Extract:
>>>
Teamtechnik Maschinen und Anlagen GmbH
- Company type: GmbH
- Founded: 1976
- Headquarters: Freiberg am Neckar, Germany
- Key people: Stefan Roßkopf, Falk Bäurle, Frank Hack, Frank Sickinger
- Revenue: €155 million (2020)
- Number of employees: 730 (2020)
- Parent: Dürr AG
- Website: www.teamtechnik.com

= Teamtechnik =

Company

Teamtechnik Maschinen und Anlagen GmbH (stylized as teamtechnik) is a company active in the areas of production systems and functional testing of products for the automotive, medical and solar energy industries. Within the electromobility sector, Teamtechnik manufactures assembly and testing systems for batteries. The company is based in Freiberg am Neckar. In 2020, the company employed 730 people and generated revenues of €155 million.

== History ==
The company Teamtechnik was founded by Max Roßkopf in 1976 together with four partners.

In the 1990s, Teamtechnik specialized on developing standardized and modularized assembly systems. In 1997, the patented Teamos assembly platform was introduced. One year later, the founder's son Stefan Roßkopf joined the company as managing director. In 1999, the company developed its first modular testing systems for passenger car manual transmissions. The same year, Teamtechnik founded its first international subsidiary, Teamtechnik Corp. in Lawrenceville (Georgia), USA.
<<<
Record set:
>>>
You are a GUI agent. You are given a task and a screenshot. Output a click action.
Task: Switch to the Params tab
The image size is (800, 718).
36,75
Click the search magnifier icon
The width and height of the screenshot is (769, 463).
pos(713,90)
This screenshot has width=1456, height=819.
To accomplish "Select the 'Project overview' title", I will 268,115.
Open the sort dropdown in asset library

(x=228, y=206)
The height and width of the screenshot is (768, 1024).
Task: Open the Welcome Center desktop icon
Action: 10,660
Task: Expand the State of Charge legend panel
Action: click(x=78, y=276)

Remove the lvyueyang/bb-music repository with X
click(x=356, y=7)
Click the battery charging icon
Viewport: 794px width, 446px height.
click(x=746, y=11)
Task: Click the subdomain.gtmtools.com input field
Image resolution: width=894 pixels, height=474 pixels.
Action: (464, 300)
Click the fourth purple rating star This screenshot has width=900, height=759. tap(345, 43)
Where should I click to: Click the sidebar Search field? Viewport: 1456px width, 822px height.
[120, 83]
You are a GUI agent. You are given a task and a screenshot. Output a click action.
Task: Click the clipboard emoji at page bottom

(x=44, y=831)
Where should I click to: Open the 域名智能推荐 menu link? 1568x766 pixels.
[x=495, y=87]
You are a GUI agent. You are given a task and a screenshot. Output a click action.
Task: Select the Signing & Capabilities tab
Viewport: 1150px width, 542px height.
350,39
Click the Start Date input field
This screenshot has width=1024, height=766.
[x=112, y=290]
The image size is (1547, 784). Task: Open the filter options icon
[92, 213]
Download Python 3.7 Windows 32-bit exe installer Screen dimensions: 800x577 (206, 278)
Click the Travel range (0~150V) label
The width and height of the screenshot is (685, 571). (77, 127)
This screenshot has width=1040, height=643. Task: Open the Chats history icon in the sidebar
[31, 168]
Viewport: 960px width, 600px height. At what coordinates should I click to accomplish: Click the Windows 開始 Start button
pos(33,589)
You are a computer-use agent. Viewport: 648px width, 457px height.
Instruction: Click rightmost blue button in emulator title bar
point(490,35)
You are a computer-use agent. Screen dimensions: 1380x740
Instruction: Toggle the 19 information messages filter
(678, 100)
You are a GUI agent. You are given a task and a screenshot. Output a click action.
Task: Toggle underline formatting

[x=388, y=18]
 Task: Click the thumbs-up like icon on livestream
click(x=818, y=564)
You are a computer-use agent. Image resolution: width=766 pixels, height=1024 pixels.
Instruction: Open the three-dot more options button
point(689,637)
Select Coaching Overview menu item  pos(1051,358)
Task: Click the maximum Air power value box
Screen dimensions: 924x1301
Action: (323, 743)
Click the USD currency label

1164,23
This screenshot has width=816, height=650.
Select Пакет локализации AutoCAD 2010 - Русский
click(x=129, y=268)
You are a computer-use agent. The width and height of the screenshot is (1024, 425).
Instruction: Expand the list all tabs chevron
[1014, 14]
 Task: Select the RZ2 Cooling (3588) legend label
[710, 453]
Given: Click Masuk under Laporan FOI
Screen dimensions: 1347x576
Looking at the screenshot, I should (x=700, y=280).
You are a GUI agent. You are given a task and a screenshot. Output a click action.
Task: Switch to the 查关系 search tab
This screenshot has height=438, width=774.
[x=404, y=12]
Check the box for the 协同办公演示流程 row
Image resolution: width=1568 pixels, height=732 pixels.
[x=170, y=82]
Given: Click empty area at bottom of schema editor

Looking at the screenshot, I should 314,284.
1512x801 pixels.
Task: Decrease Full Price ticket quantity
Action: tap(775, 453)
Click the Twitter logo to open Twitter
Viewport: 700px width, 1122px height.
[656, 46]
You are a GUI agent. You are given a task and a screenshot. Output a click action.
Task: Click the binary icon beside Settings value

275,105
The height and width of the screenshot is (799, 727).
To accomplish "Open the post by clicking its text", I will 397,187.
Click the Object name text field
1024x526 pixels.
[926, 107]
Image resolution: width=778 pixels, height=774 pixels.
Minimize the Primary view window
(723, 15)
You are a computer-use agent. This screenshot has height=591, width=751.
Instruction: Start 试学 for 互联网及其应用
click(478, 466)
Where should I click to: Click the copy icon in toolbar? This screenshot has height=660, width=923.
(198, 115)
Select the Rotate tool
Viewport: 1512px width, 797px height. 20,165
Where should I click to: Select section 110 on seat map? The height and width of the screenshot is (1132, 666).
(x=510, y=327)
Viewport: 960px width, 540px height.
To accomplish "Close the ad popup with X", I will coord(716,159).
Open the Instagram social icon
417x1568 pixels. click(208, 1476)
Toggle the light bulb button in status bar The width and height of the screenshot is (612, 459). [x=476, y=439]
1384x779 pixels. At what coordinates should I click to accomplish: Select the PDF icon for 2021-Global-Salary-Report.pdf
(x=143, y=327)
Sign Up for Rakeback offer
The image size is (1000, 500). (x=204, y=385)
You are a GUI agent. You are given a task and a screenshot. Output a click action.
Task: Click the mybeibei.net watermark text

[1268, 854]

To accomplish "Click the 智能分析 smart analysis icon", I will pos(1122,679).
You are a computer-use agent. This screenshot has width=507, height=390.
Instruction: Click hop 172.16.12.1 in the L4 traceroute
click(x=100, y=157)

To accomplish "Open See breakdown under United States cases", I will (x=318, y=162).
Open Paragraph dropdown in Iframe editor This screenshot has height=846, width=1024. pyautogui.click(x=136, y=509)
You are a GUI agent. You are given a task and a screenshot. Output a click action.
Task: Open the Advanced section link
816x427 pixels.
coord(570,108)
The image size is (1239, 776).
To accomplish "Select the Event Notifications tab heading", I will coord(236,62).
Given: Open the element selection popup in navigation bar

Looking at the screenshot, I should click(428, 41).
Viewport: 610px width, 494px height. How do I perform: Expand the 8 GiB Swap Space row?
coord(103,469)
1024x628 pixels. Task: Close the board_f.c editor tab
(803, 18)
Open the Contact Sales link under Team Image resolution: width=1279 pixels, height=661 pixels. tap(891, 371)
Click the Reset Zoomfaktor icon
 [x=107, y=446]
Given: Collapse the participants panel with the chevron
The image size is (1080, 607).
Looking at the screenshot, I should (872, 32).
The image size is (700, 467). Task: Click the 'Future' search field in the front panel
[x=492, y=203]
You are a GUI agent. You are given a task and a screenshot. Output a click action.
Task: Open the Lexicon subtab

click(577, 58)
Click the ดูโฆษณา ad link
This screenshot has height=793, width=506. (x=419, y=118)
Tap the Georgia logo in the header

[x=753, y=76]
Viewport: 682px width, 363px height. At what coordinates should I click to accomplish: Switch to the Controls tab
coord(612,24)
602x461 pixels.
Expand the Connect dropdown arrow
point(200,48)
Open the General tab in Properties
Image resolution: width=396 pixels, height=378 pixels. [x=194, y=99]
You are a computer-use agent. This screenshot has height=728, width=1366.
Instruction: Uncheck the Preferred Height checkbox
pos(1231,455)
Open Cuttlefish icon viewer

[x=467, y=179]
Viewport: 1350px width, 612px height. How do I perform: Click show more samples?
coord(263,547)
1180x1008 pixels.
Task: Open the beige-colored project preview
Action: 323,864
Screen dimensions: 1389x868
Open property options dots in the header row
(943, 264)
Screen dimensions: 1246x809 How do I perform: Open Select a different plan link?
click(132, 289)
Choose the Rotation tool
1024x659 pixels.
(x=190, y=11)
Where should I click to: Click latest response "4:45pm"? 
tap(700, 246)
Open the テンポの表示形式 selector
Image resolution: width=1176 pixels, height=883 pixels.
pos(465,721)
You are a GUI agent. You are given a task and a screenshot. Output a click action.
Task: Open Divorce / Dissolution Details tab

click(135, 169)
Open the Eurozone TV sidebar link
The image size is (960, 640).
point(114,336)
<<<
Work request 1: In which year was the patented Teamos assembly platform introduced, according to the Teamtechnik company profile?
Work request 2: Continue the Teamtechnik company profile, starting after its last sentence.

Expected output 1: 1997

Expected output 2:
Further, the group initiated the development of medical assembly systems and in 2005 the company started developing stringers for connecting solar cells.

In 2010, Teamtechnik founded subsidiaries in China and started production in Jintan, China. One year later, Teamtechnik entered into a 90% shareholding in Pfuderer Maschinenbau GmbH, a manufacturer of cam-controlled automation systems. Pfuderer's name was changed to Teamtechnik Automation GmbH in 2016. Between 2005 and 2019 Teamtechnik operated in Poland with an own subsidiary, Teamtechnik Production Technology Sp. z o.o.

Since 2016, Teamtechnik has been manufacturing test benches for e-vehicles as well as assembly and testing equipment for batteries. During this time, the production capacities in Freiberg were expanded three times between 2013 and 2018. With the last expansion a new production hall opened, in which Teamtechnik has been producing test systems, especially for the Volkswagen Group.

In December 2020, the Dürr Group acquired a majority stake of 75% in Teamtechnik. In July 2021, Dürr acquired Hekuma GmbH, which was subsequently incorporated into the Teamtechnik group. Through the acquisition, Teamtechnik expanded its automation segment in the field of medical technology. Dürr increased its stake to 100% in November 2023.

Teamtechnik Automation GmbH was merged with Teamtechnik Maschinen und Anlagen GmbH on April 2, 2024, and is now a branch of this company.

== Corporate structure ==
The Dürr Group has held 100% of the shares since November 2023. Previously, the founding family still held 25% of the shares.

The company is based in Freiberg am Neckar, Germany. In addition to the main site in Freiberg, Teamtechnik operates others sites in neighboring Ludwigsburg and in Hallbergmoos (Hekuma GmbH). Further, Teamtechnik holds subsidiaries in China and in the USA. The Teamtechnik group is active in the automotive, medtech and solar sector.

Within Dürr, Teamtechnik, BBS, Kahle, and Hekuma form the Business Unit Production Automation Systems (PAS).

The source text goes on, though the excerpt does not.